# h0w d0 femb0y??!?11!/? (How does a male achieve a feminine build?)



## JegoLego (Apr 7, 2015)

*I honestly feel really strange talking about it this way, and I hope it doesn't come off as fetish-y...
*
I use the term "femboy" here loosely, the only crossdressing I'd ever do is wear women's pants or shirts (If I can even find my size).
By "femboy" I mean a male with a feminine build, I'm having a bit of a hard time explaining it...
*Maybe I don't know what I'm talking about* and shouldn't even use the word "femboy," in fact, that's the last time I'll say that word in the OP.

What I've done is worked cardio exercises everyday so far, in order to try and get my "buns and thighs" where they need to be (again, hard to explain) just think sexy  :V
I'm trying to avoid any sort of muscle definition except for my chest/pecs.  My stomach I only want to flatten and tone, and from what I've heard, in order to achieve that and still avoid definition is by dieting and stuff... I'm sure if that's right or not...

_Does anyone have any tips on how to achieve this goal? _(if you're not already confused by what this "goal" might be...)


----------



## Torrijos-sama (Apr 7, 2015)

Only do calisthenics and cardio. That should keep you looking like a teenager.


----------



## Butters Shikkon (Apr 7, 2015)

Work your thighs, bro. :V And for god's sake don't do arm workouts. Wear clothes that don't emphasize your shoulders.


----------



## JegoLego (Apr 7, 2015)

Butters Shikkon said:


> Work your thighs, bro. :V And for god's sake don't do arm workouts. Wear clothes that don't emphasize your shoulders.



Ugh it sucks that I already have broad shoulders...
What kinds of clothes would do that?


----------



## Tao (Apr 7, 2015)

Lift every day and don't forget leg day.


----------



## Butters Shikkon (Apr 7, 2015)

JegoLego said:


> Ugh it sucks that I already have broad shoulders...
> What kinds of clothes would do that?



It's been a while since I crossdressed so lemme just grab some advice from a magazine. (Actually I did wear very fitted blazers but I liked that 80's power shoulder look) Btw, are you thinking about makeup? 

Here's my personal prescription of Dos and Don'ts for any of you wide-shouldered gals.
Don't wear shoulder pads (duh).
Don't choose very fitted blazers and jackets that only add to the definition of your shoulders.
_ _ _ _
== Exercise requirements ==
Write out again the part of the forum thread that opens with the words containing "# h0w d0 femb0y??!?11!/?" and closes with "find my size).", renaming "crossdressing" as "cross-dressing". The data that follow are separate material, unrelated to the forum thread.

== Supplied data ==
_ _ _ _
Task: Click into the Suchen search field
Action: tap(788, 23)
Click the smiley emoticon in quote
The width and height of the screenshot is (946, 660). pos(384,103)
_ _ _ _
== Correct output ==
# h0w d0 femb0y??!?11!/? (How does a male achieve a feminine build?)



## JegoLego (Apr 7, 2015)

*I honestly feel really strange talking about it this way, and I hope it doesn't come off as fetish-y...
*
I use the term "femboy" here loosely, the only cross-dressing I'd ever do is wear women's pants or shirts (If I can even find my size).